====== Data shown ======

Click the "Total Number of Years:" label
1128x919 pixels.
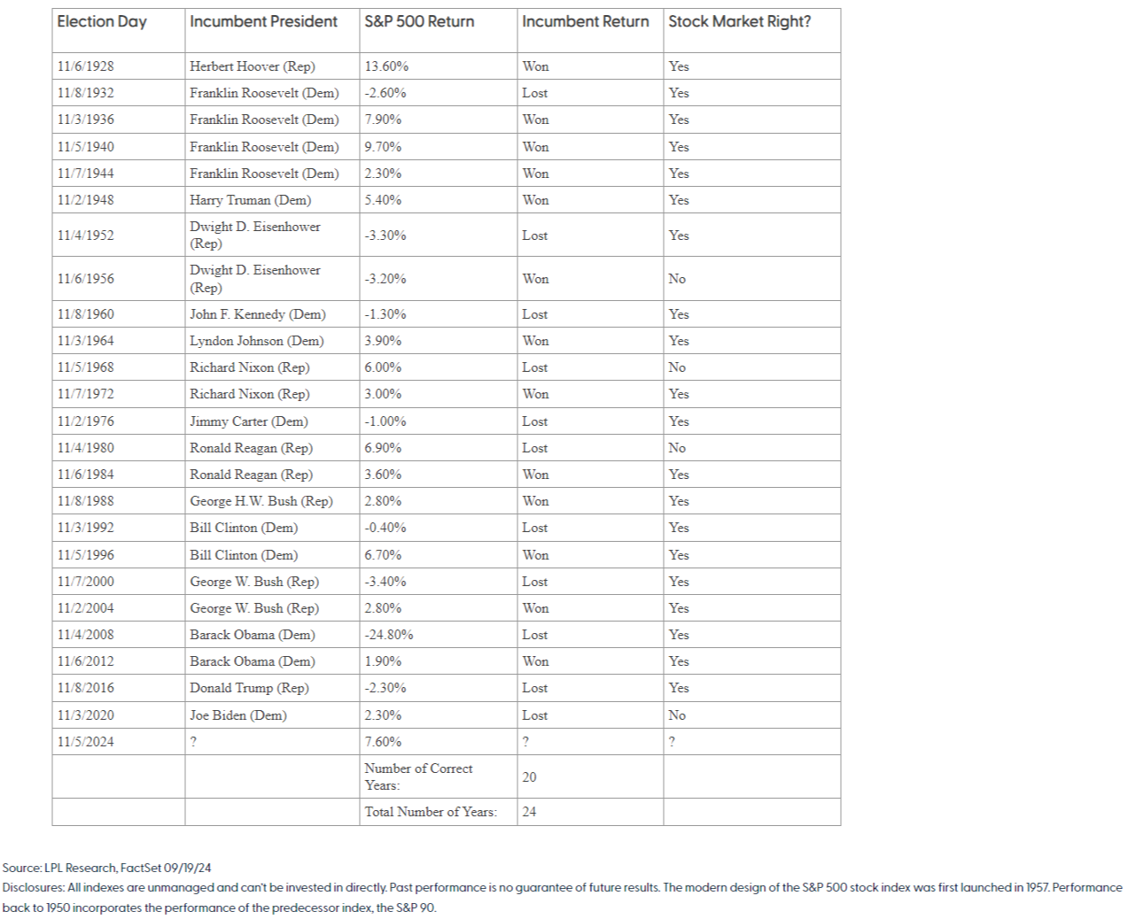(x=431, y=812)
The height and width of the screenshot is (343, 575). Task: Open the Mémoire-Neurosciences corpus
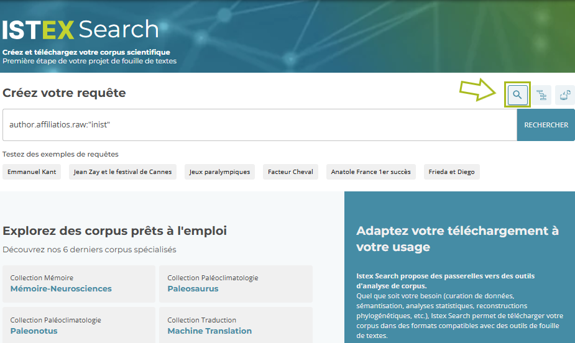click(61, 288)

======
====== Data shown ======

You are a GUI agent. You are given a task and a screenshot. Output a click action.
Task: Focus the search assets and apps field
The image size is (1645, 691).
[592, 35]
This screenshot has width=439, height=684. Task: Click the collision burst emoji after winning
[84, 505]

======
====== Data shown ======

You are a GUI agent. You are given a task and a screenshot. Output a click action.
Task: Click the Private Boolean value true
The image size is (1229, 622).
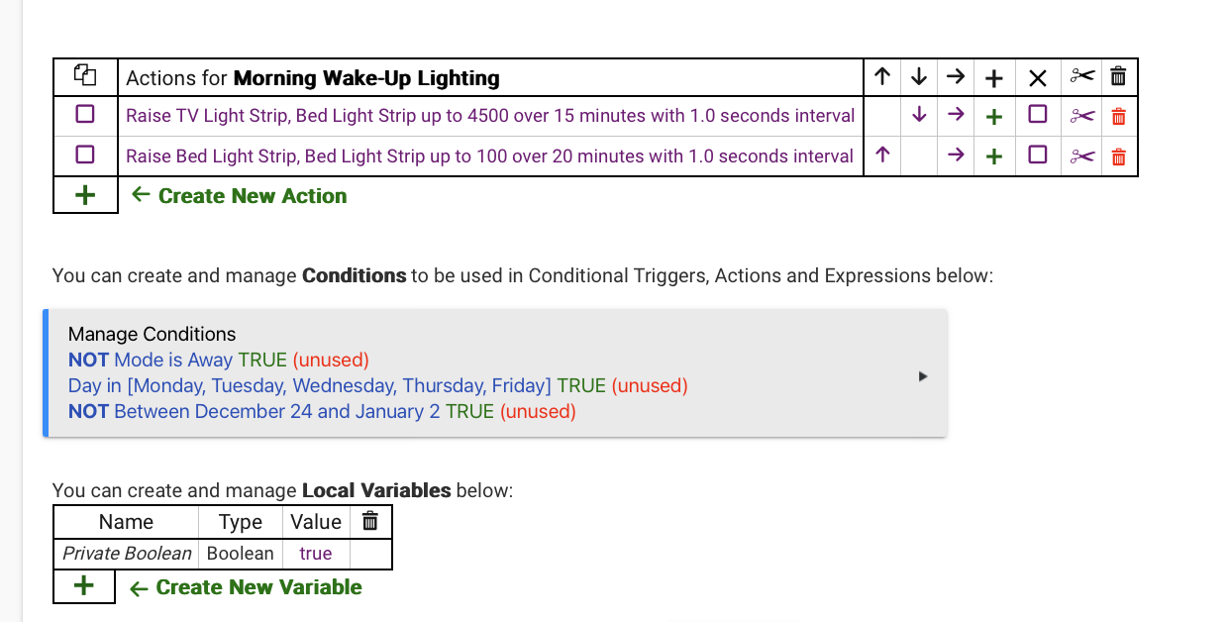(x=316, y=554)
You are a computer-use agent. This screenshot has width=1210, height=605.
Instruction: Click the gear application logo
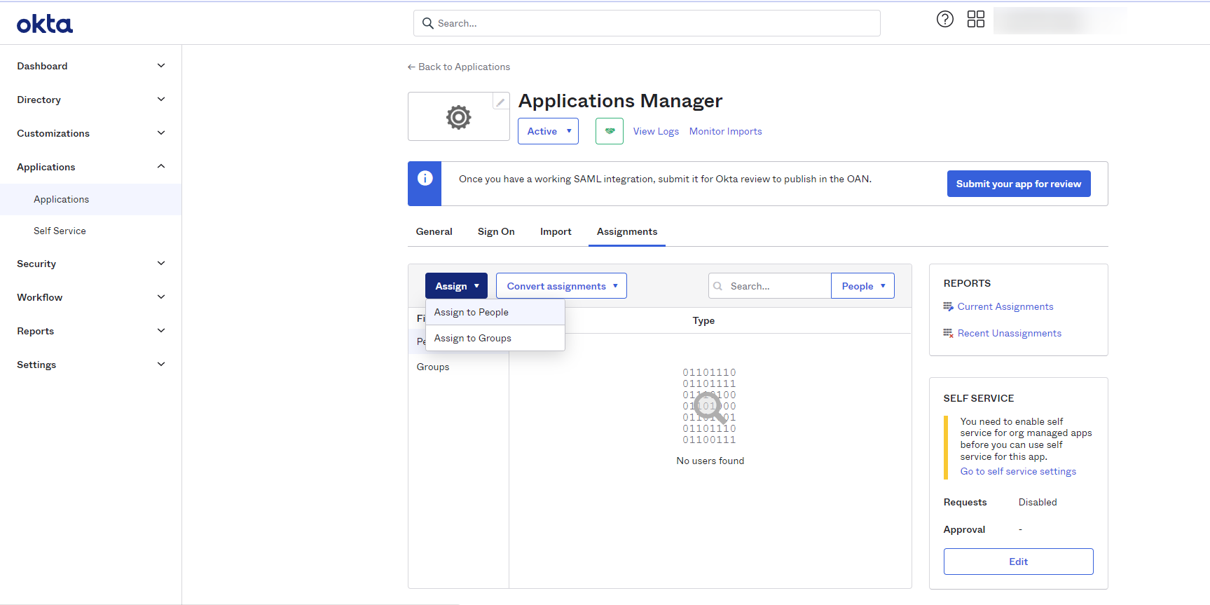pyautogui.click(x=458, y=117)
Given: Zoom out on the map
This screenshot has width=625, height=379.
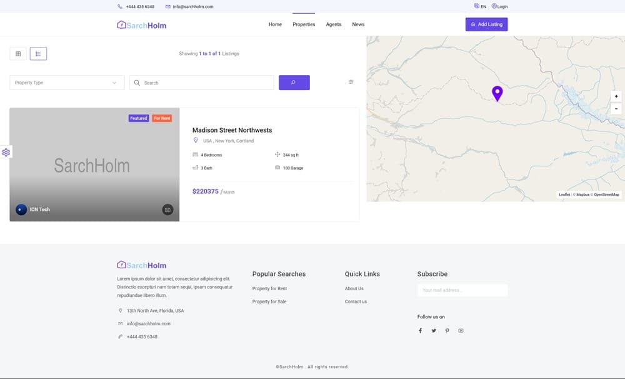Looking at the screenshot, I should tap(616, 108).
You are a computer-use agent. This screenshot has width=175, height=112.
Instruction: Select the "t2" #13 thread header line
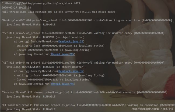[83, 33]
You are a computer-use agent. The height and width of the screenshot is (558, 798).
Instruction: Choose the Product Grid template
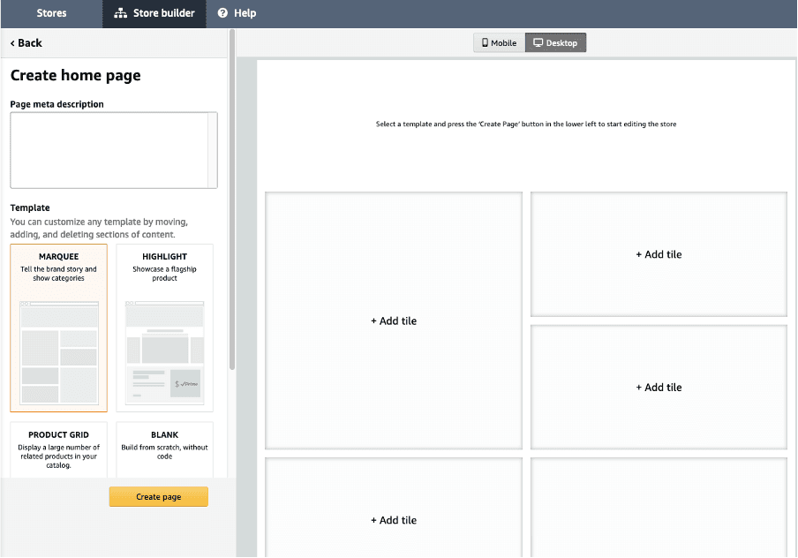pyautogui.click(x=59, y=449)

======

Given exercise ▸ Echo the items verbatim, beginning at the line that contains "You are a computer-use agent. The" and stopping after the line that contains "pyautogui.click(x=59, y=449)". Omit the pictures from your answer.

Answer for the task ▸
You are a computer-use agent. The height and width of the screenshot is (558, 798).
Instruction: Choose the Product Grid template
pyautogui.click(x=59, y=449)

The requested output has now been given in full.